### Given data

━━━━━━━━━━━━━━━━━━━━━━━━━━━━━━

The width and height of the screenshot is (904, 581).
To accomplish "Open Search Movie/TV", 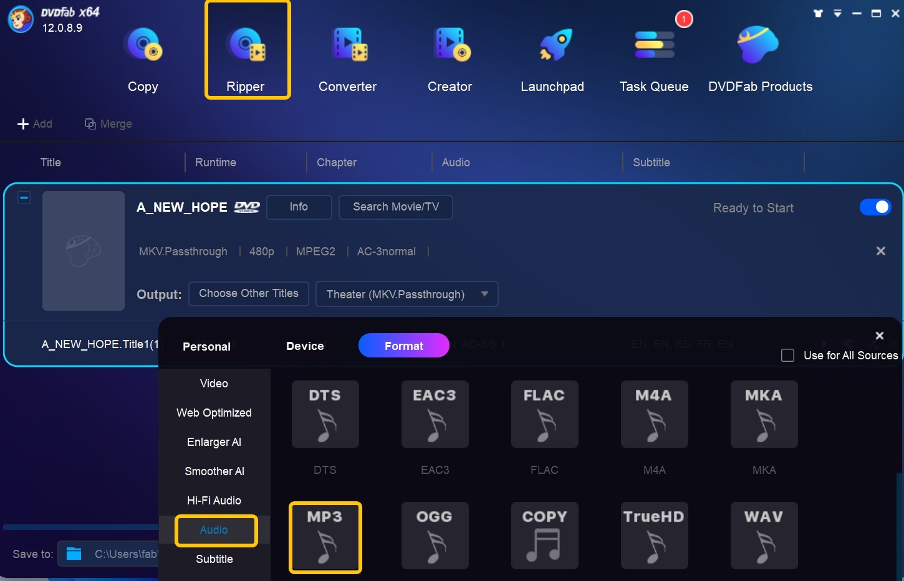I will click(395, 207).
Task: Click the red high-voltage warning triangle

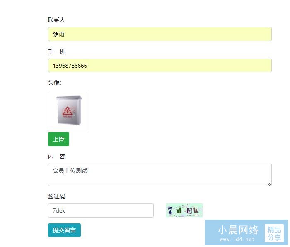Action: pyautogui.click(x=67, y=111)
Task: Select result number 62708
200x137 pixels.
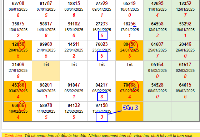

━━━━━━━━━━━━━━━━━━━━━━━━━━━━━━

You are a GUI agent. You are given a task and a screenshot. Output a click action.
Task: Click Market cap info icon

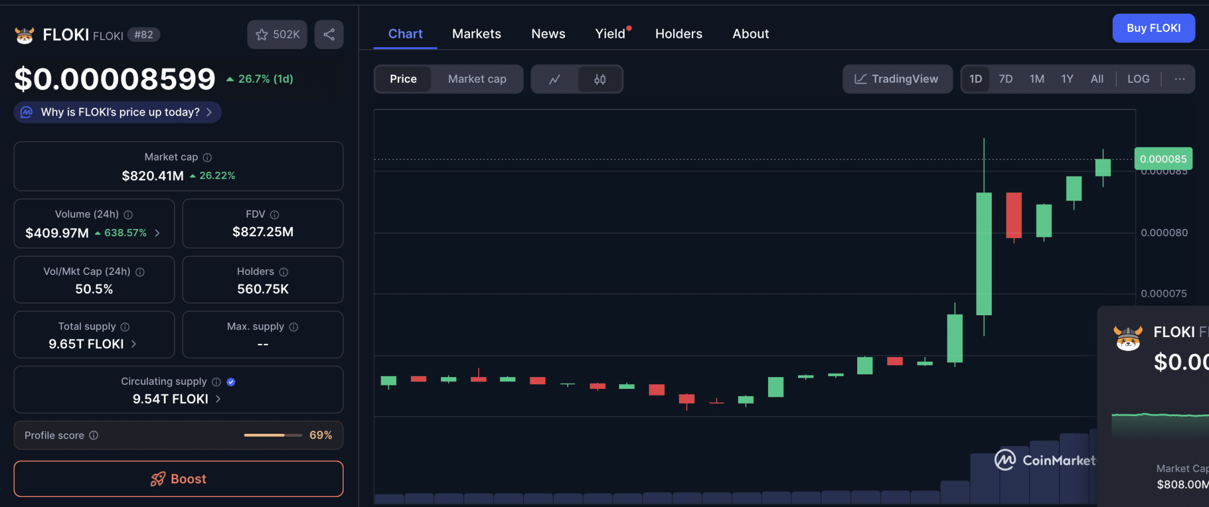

━━━━━━━━━━━━━━━━━━━━━━━━━━━━━━

Reproduce verbatim only the segment of the listing bounded by the line containing "You are a GUI" and the line containing "Task: Click Market cap info icon", with both boundary lines included.

You are a GUI agent. You are given a task and a screenshot. Output a click action.
Task: Click Market cap info icon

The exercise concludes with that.